NEW YORK, July 11 (Reuters Breakingviews) – Tyler and Cameron Winklevoss have kept busy since their 2008 feud with Mark Zuckerberg over who came up with the idea for social network Facebook. The twins took a $65 million settlement from that spat, invested some in bitcoin, launched a cryptocurrency exchange and even went on tour as a musical duo covering songs by the likes of Blink-182. But the music stopped last year as the cryptocurrency industry lost over $1 trillion in value – and the twins have once again found themselves at the mercy of technology’s latest hype cycle.
The Winklevii, as they came to be known after “The Social Network” movie debuted, are suing another former friend – crypto baron Barry Silbert. The two parties have been feuding since Genesis, a subsidiary of Silbert’s conglomerate Digital Currency Group, froze withdrawals last November. Its biggest creditor? The unfortunately named Gemini, founded by the Winklevii.
Gemini claims it gave nearly $1 billion of its own customers’ money to Genesis to lend, hoping Genesis could help fuel 7%-plus returns that had been promised to investors. Genesis, which filed for bankruptcy in January after making some risky bets, still owes creditors, including Gemini, over $3 billion, according to court filings.
The Winklevii’s suit filed last week accuses Silbert and Genesis of misleading investors, and claims it used accounting tricks to try to cover up a hole in the parent company’s balance sheet. DCG has denied the allegations. Already, Gemini customers are seeking damages from both Genesis and Gemini over the fiasco, as are regulators.
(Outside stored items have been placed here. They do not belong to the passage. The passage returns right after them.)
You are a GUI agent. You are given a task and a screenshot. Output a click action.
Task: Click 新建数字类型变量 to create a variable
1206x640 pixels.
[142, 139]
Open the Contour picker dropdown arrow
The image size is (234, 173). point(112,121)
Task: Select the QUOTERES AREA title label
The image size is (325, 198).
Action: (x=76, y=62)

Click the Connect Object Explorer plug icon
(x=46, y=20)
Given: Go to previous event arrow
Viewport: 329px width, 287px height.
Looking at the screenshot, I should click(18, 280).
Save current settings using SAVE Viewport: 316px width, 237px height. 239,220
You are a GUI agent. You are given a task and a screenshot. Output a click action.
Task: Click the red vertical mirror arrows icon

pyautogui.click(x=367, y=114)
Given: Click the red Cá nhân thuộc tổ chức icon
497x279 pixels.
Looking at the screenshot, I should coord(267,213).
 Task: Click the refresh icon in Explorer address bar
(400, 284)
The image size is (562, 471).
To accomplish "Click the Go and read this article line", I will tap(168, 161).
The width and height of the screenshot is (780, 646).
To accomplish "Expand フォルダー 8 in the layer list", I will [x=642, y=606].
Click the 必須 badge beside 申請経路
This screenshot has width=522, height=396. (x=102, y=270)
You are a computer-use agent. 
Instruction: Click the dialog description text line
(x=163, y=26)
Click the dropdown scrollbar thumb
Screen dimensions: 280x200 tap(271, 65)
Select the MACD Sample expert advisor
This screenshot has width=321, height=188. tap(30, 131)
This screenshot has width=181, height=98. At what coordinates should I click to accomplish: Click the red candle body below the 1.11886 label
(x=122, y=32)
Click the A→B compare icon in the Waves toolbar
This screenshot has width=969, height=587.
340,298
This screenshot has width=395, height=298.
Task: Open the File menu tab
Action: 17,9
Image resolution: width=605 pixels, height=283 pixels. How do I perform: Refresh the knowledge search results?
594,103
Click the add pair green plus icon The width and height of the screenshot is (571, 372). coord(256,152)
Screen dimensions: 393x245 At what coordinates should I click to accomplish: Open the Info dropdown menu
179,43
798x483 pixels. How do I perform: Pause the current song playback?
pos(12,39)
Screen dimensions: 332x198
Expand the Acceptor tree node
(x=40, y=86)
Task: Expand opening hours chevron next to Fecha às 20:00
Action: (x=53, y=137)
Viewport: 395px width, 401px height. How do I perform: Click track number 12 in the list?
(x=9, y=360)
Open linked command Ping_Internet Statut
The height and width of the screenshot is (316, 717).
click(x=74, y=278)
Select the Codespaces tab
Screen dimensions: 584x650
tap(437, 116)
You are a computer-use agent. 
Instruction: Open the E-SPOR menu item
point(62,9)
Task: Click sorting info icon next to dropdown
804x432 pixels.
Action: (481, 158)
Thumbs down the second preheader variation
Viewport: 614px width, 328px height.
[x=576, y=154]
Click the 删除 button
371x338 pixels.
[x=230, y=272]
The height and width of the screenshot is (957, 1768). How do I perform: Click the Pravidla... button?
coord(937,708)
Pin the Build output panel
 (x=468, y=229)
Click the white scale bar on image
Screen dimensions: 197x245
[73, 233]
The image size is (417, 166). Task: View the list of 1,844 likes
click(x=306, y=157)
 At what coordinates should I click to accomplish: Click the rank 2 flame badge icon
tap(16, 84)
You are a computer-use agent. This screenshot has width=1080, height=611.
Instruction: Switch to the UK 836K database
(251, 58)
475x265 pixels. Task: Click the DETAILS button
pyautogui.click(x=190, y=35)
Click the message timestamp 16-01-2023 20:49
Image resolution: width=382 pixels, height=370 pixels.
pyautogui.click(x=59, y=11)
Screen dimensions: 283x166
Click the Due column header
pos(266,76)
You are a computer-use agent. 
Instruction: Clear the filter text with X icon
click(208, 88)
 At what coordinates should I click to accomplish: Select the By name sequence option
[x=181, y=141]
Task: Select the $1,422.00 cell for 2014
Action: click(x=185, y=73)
While the Winklevii duke it out alongside other fallen crypto firms, other parts of the industry appear to be growing up and rocking on. Wall Street firms such as BlackRock (BLK.N) and Fidelity could be poised to get long-awaited approval for a U.S. spot bitcoin ETF, and the asset’s price has gone up more than 80% this year. That indicates some investors still believe in crypto even if they’ve lost faith in its former stars. Much like social media, the Winklevii seem to be on the losing end of the crypto streak, too.
On July 7, cryptocurrency exchange Gemini sued Digital Currency Group, the parent company of now-bankrupt crypto lender Genesis, seeking over $1.1 billion. Gemini, Genesis’s largest creditor, alleged in the suit that DCG CEO Barry Silbert created false financial reports and misrepresented the accounting treatment of liabilities it assumed from Genesis. Gemini co-founder Cameron Winklevoss claimed in a July 7 Twitter post that DCG and Silbert were partially responsible for losses affecting thousands of Gemini users.
A DCG spokesperson denied the allegations to Breakingviews, calling them “baseless, defamatory, and completely false” in a statement on July 7, adding that it expects to bring Genesis’s Chapter 11 bankruptcy case to a conclusion soon.